The QX80’s interior got an update for 2020, most noticeably in the infotainment systems. The center stack now houses dual high-definition flush-mounted touchscreens (8.0-inch upper and 7.0-inch lower), which replaced the decidedly low-def screen that had been around since Carlos Ghosn was a free man. It also gained Apple CarPlay and Android Auto capability, as well as an optional 17-speaker Bose Performance Series audio system (now standard on the Sensory, along with everything else). That’s a sweet sound system, but even the standard Bose setup features 13 speakers, including two subwoofers. Unfortunately—and this might come across as the plaintive grunts of frustrated troglodytes—the dash redesign killed the DVD player. There’s still a CD player, but no longer can you cue up your trusty DVD of Garfield Gets Real to tranquilize the kids for 74 minutes. There are HDMI inputs and an AC power outlet for the second row, though, so not all hope is lost. You could theoretically plug in your own DVD player back there, if you’re committed to physical media. But we tried an Xbox, and it kept tripping the circuit breaker for the power supply.

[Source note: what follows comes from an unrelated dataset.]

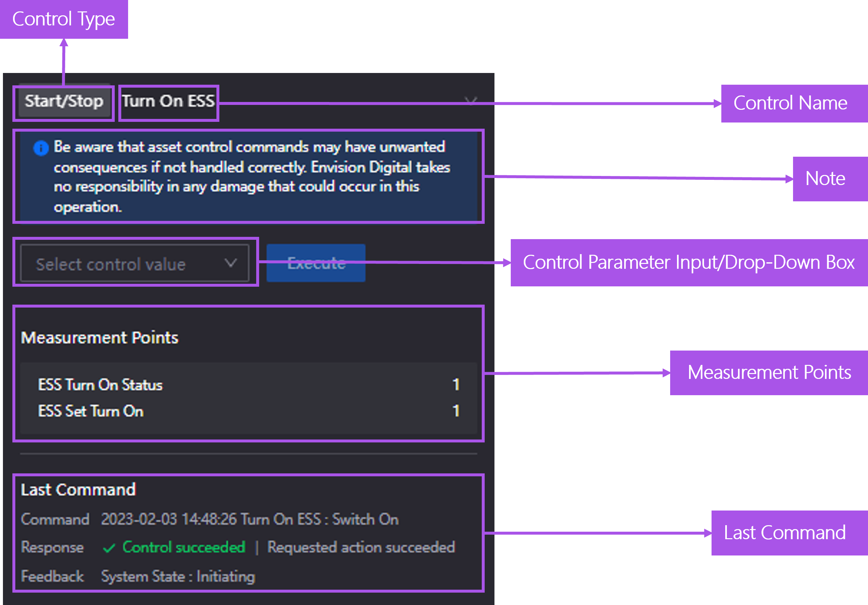Click the blue info icon in the note
This screenshot has width=868, height=605.
[x=41, y=148]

Last year, Infiniti sold 20,260 QX80s in North America. That’s a healthy number for a big, expensive SUV, particularly one that debuted a decade ago (under Infiniti’s old displacement-based naming conventions, when it was called the QX56). In the United States, December 2019 was the QX80’s best month ever, and last April’s 1339 deliveries was its best April so far, in spite of the pandemic. SUV buyers like this big galoot, and Infiniti made it easier to like when they restyled the ichthyic front end in 2018. Perhaps the QX80 isn’t as fresh as a Lincoln Navigator, Cadillac Escalade, or Mercedes-Benz GLS, but it’s not nearly as expensive, either. Actually, forget the Escalade. At $ 70,445, the QX80’s base price is more like a nicely optioned Chevrolet Tahoe. We take it for granted that prices move ever upward as creature comforts and technological innovations proliferate, but the QX80 proves that there’s an audience for sound luxury SUV fundamentals—big power, smooth ride, body-on-frame construction, nice interior, good towing ability—wrapped in a package that, yeah, is looking awfully familiar. But $ 6,970 says we could probably get over it.